(Things to do):
[1] In the passage on Pissarro and Cézanne, what two factors could threaten freedom of expression?
[2] Summarize the passage on Pissarro and Cézanne in two sentences.
[3] Rewrite the passage on Pissarro and Cézanne from "Pissarro and Cézanne, along" up to and including "retaining one's freedom?", switching "paradox" to "contradiction".

During the time they worked together, both were profoundly attached to the principle of a division between art and mere skills. This division would become the essence of any definition of modernism.
Zola went on to say that a proper definition of the modern artist must respect his independence. Furthermore, he declared that the real artist can not abide by the constraining laws of any canon that would be contrary to the essential freedom that is inherent in any human enterprise. Zola thus concludes: “It is understood that the artist places himself in front of nature; he copies it while interpreting it; he is more or less realist according to his eyes; in a word, his mandate is to render objects as he sees them, stressing such and such detail and creating anew.”8
Zola's logic is flawless and constitutes the core of Pissarro and Cézanne's art production.
But two factors could be a threat to such freedom of expression: the influence of a master (dictating to him the way he should paint) and the impact of a school system (the passing on to students the codes and conventions of a pre-established tradition).
Pissarro and Cézanne, along with their broader circle of impressionists, were very aware of the insidious impact of “masters” who could corrupt their in-depth search for their artistic selves. The irony, of course, is that by the end of their lives, they became masters themselves, but they became modern masters, meaning that they kept at heart the paradox of modernity: How is it possible to learn while retaining one's freedom?

(Data extracts):
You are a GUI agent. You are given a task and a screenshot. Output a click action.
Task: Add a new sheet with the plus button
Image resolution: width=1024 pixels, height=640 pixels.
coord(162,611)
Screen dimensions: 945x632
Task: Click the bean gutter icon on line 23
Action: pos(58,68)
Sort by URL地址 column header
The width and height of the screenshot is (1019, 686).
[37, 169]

...

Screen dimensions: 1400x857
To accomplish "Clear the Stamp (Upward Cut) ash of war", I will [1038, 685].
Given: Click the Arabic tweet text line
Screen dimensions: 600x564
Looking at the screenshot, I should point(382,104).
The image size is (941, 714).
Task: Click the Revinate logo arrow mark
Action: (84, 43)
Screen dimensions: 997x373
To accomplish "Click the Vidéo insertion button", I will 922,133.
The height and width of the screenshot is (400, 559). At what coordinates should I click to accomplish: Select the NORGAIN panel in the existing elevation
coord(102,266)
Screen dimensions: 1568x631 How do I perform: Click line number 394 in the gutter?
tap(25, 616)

==

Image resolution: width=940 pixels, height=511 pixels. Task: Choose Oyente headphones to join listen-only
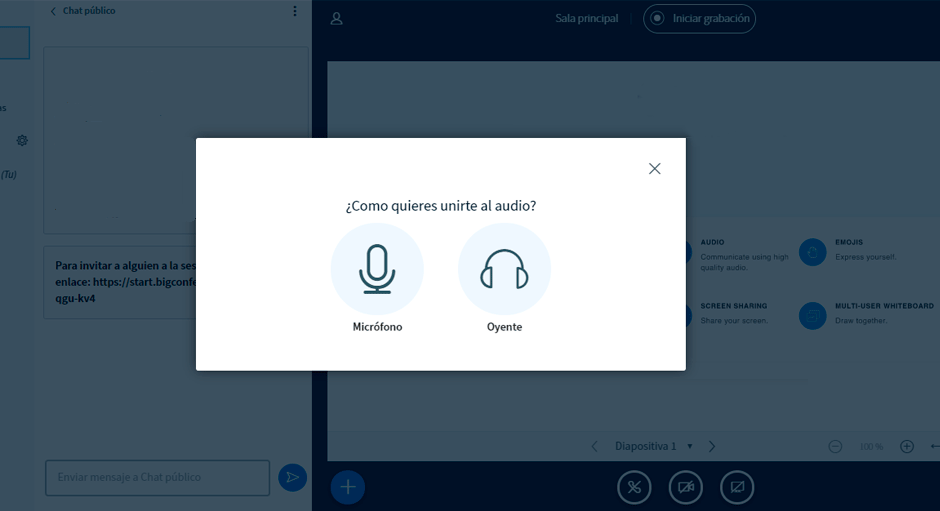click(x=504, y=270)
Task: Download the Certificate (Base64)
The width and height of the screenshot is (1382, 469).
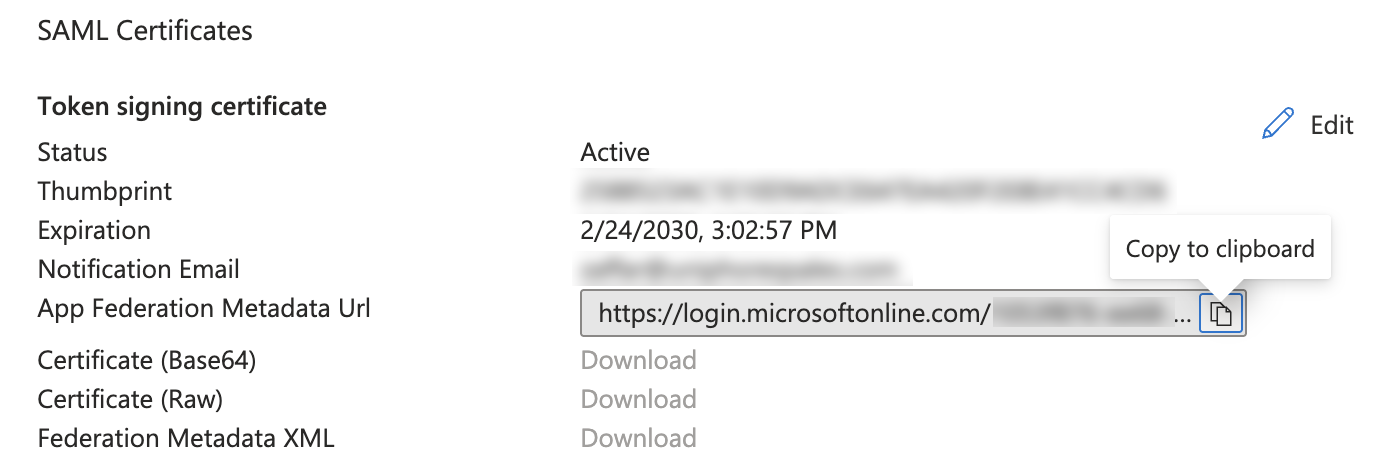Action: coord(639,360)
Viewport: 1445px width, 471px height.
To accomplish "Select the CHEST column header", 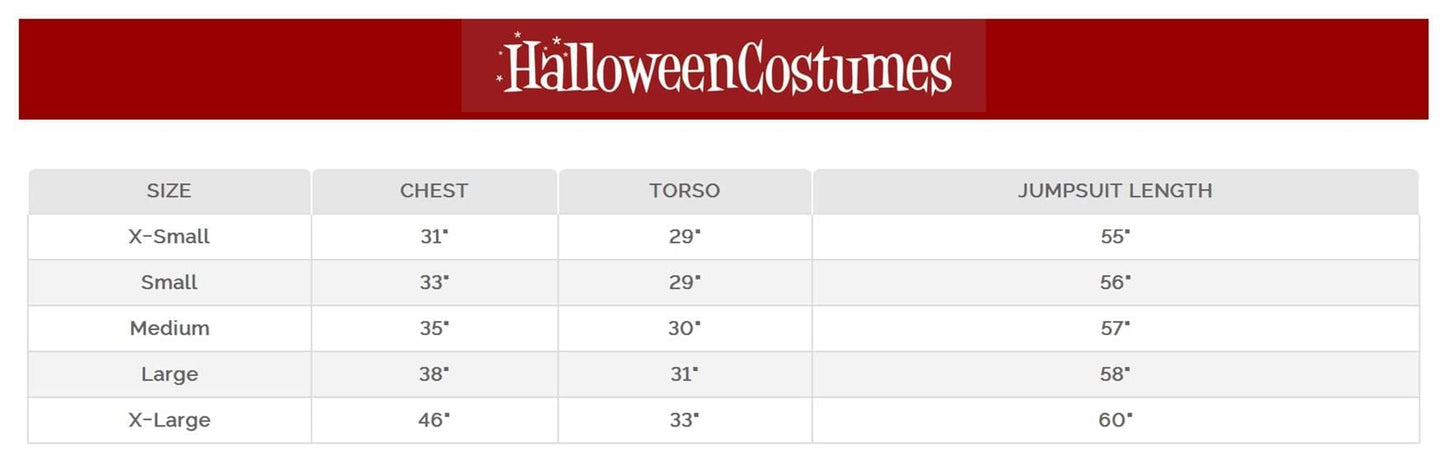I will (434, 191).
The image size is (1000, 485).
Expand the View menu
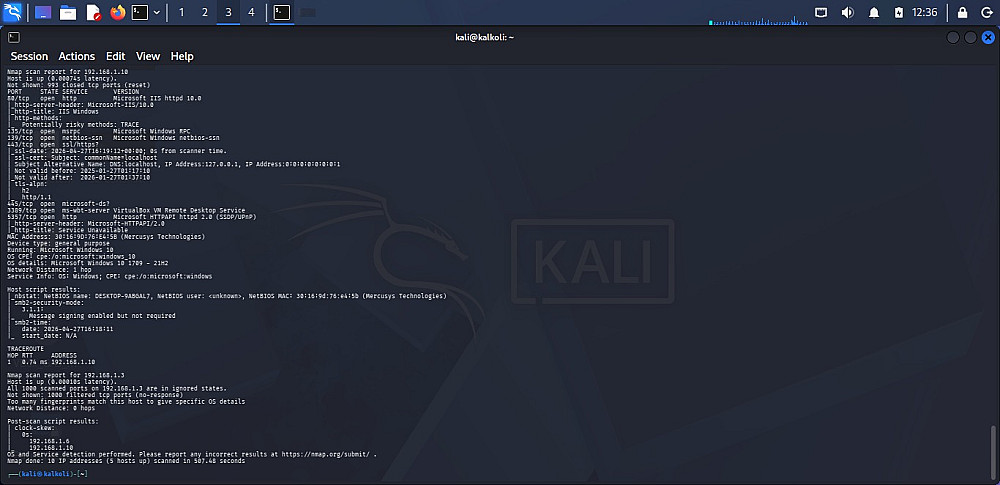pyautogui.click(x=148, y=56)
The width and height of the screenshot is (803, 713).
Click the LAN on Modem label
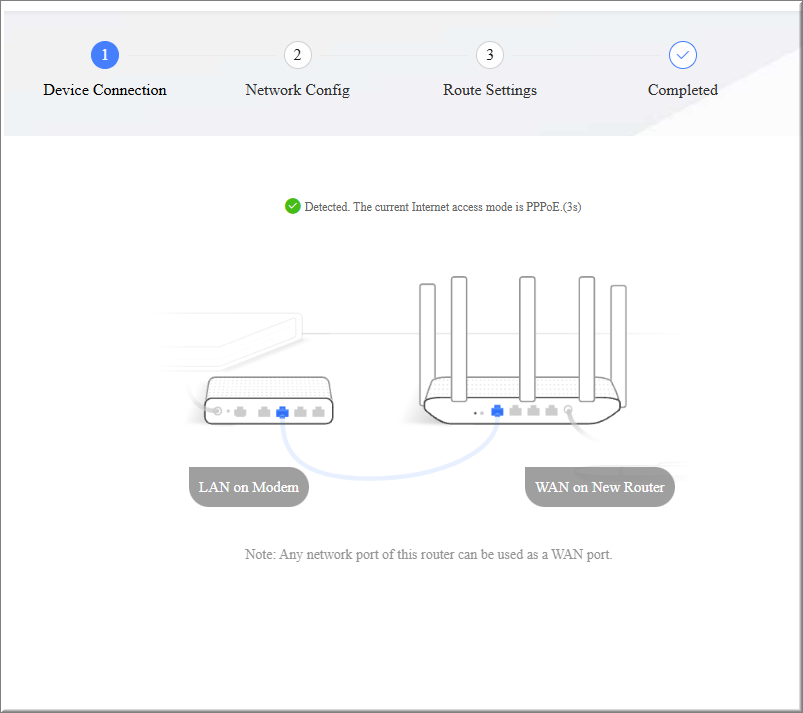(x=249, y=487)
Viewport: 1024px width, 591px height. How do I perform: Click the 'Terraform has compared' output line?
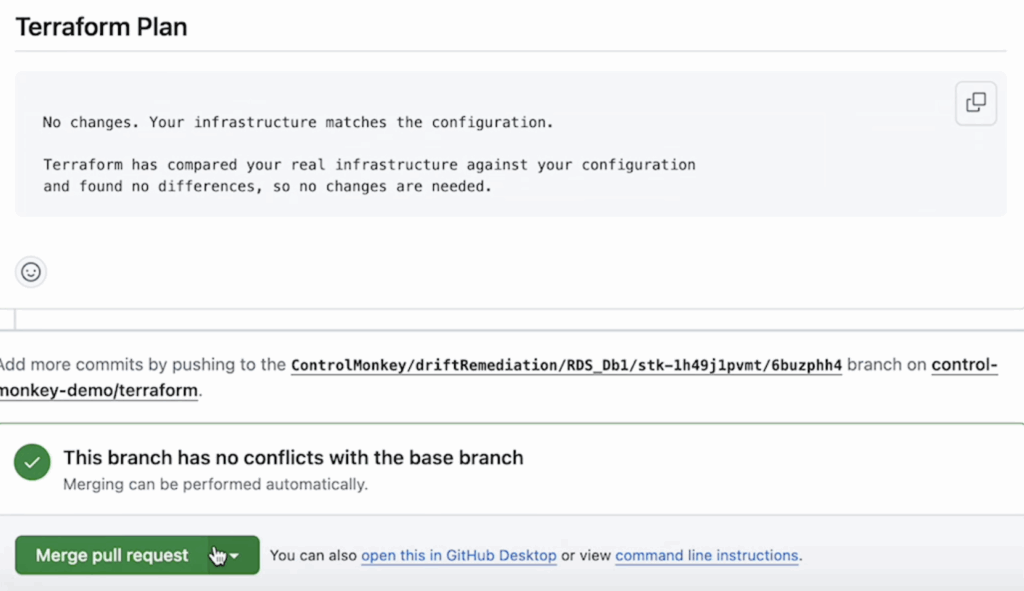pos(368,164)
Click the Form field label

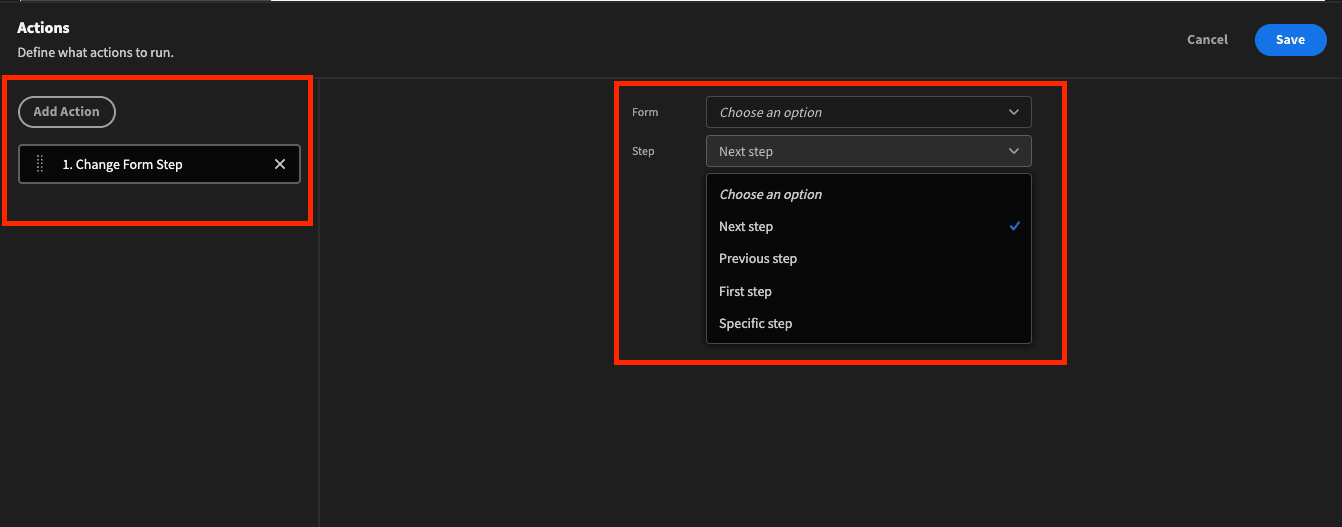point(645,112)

(Answers to the problems):
[1] The influence of a master and the impact of a school system.

[2] Following Zola, the passage holds that the modern artist must be independent, interpreting nature as he sees it instead of obeying a constraining canon, and that this principle is the core of Pissarro and Cézanne's art. Masters and school systems threaten that freedom, and although the two painters were wary of masters, they became modern masters themselves who kept the paradox of learning while retaining one's freedom.

[3]
Pissarro and Cézanne, along with their broader circle of impressionists, were very aware of the insidious impact of “masters” who could corrupt their in-depth search for their artistic selves. The irony, of course, is that by the end of their lives, they became masters themselves, but they became modern masters, meaning that they kept at heart the contradiction of modernity: How is it possible to learn while retaining one's freedom?